- SELECTED EXCERPT:
Sean Pitman: How does any of this counter anything I said?The …

Comment on The Adventist Accrediting Association to Approve LSU’s Accreditation by Pauluc.

Sean Pitman:
How does any of this counter anything I said?The fact remains that a number of the early Adventist pioneers believed and promoted some form of the passive gap theory and that many modern Adventist scholars believe the same.It is also true that neither the Bible or Ellen White make definitive statements to the contrary… i.e., there are no statements that necessitate the creation of the material of the Earth or of the universe during creation week.In fact, there are statements in both the Bible and the writings of Ellen White which claim that the universe, to include stars in an inhabited worlds, pre-existed our creation week.

Yes and as you have repeatedly suggested the majority is no measure of truth. The question however remains what did the first readers of the text understand and what was the intention of the writers. I am confident that EG White understood the world was created on day 1 of the creation week. That you can say she did not exclude the possibility that it was actually pre-prepared billions of years earlier says only that you think we as modern readers should second guess her commentary and vision according to what we think is reasonable.

By the time of EG White the industrial revolution with its dependence on coal and road and rail building was well advanced and the science of geology was not at all secret. So was the discussion of the age of the earth and it is no surprise that many Christians seized upon the gap theory as a mechanisms both to accommodate the long age of the earth and a short chronology of life on earth. Rather than deny all long age one had only to deny the age of fossils.

One can only deny the obvious for so long and such belief remains to me an example of rearguard action on the part of a literalist who reluctantly accepts the validity and incontrovertible value of science and who progressively concedes that literalist position in the face of the obvious.

- TASK SET:
a) Which people does the comment on gap theory name?
b) Go on with the comment on gap theory, picking up after its last sentence.
The entries that follow are separate from the comment on gap theory.

- ENTRIES:
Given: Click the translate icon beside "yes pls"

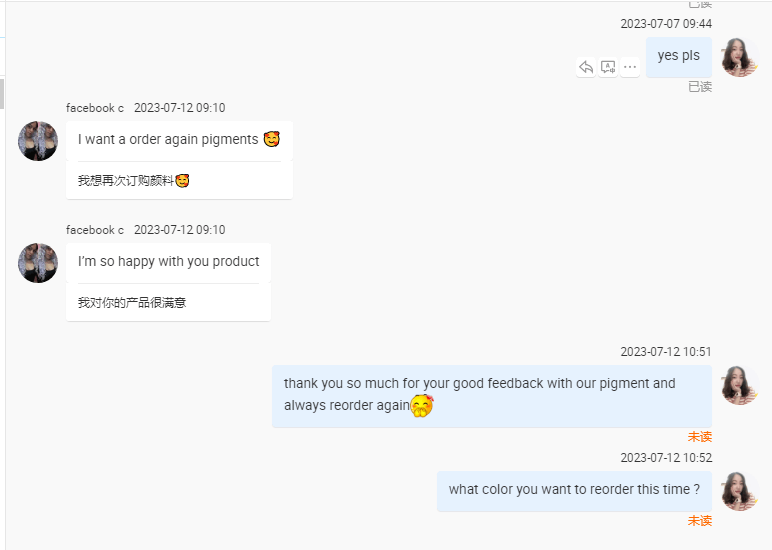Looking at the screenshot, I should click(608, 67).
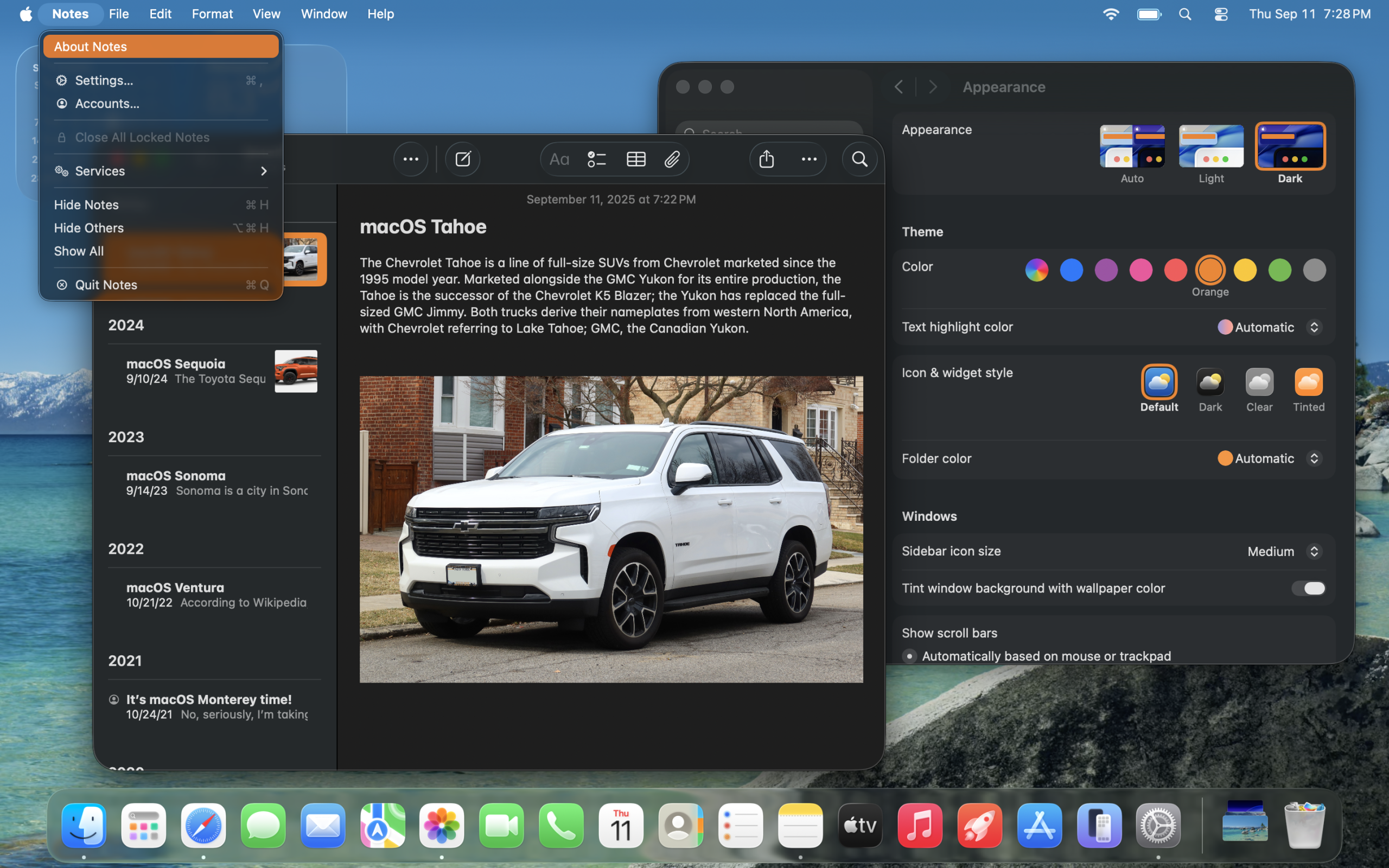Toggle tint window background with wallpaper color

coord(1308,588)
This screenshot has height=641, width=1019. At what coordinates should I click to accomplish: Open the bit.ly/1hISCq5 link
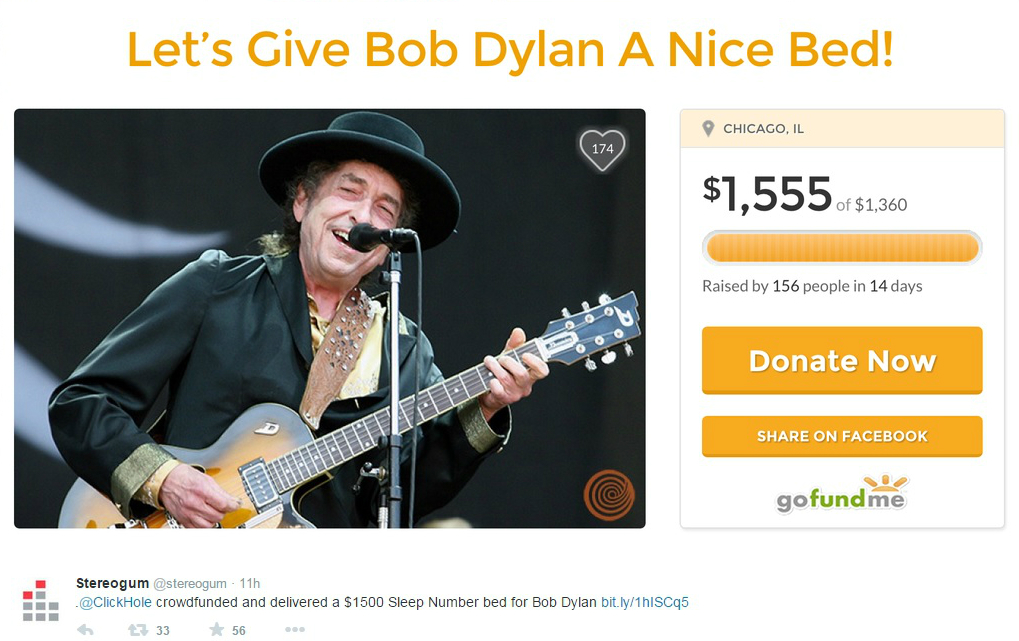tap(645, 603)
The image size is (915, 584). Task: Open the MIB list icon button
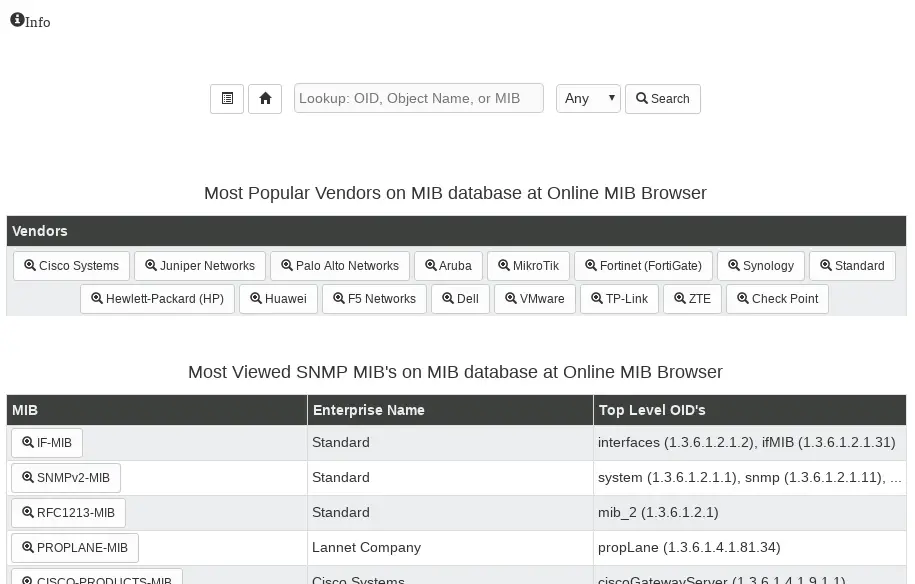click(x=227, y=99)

- EXERCISE RESULTS:
a) Sean Pitman, Ellen White (also written as EG White), and Pauluc.

b)
Unfortunately this does mean that you are seen by the likes of Bill Sorensen as eroding the authority and inerrancy of EG White and the bible.

I make no secret of the fact that I think the neo-orthodox position has a much more consistent view of biblical authority and is consistent with a properly defined science based on methodological naturalism.

Pauluc Also Commented

The Adventist Accrediting Association to Approve LSU’s Accreditation

Sean Pitman:
Oh please.You do realize that there are difference kinds of “heavens” in Hebrew understanding? This is not a statement arguing that God made the entire universe…

Come on Sean.

Why obfuscate and attempt to railroad the discussion onto what is the heavens and recycle your nonsense about YEC being restricted only to an absurd YUC. The question is about an old earth.

What the statement clearly and unambiguously says is that the earth (and heaven whatever you may say that is) was created in the 6 literal days of creation. There is absolutely no wriggle room for an old earth in this statement. It says earth and heavens ie something beyond the earth and all that lives in them. BOTH earth itself and life in 6 days.

It seems very clear that Ted Wilson sees Ellen Whites statements about infidel geologists as referring to all and any belief that would make the earth itself older than 6000 years as I inferred he probably would.

We are in the same boat here. I think that you, me, Goldstein, Davidson, Younker, Pfandl and others will all have to admit we are out of step and we live with the consolation that it is a non-creedal statement of belief that has a preamble that does allow a minority view that the earth is billions of years old. Or have you changed your mind on the age of rocks so you disagree with me.

It does raise an interesting question for Goldstein. He will certainly have to curtail his ridiculing of YEC.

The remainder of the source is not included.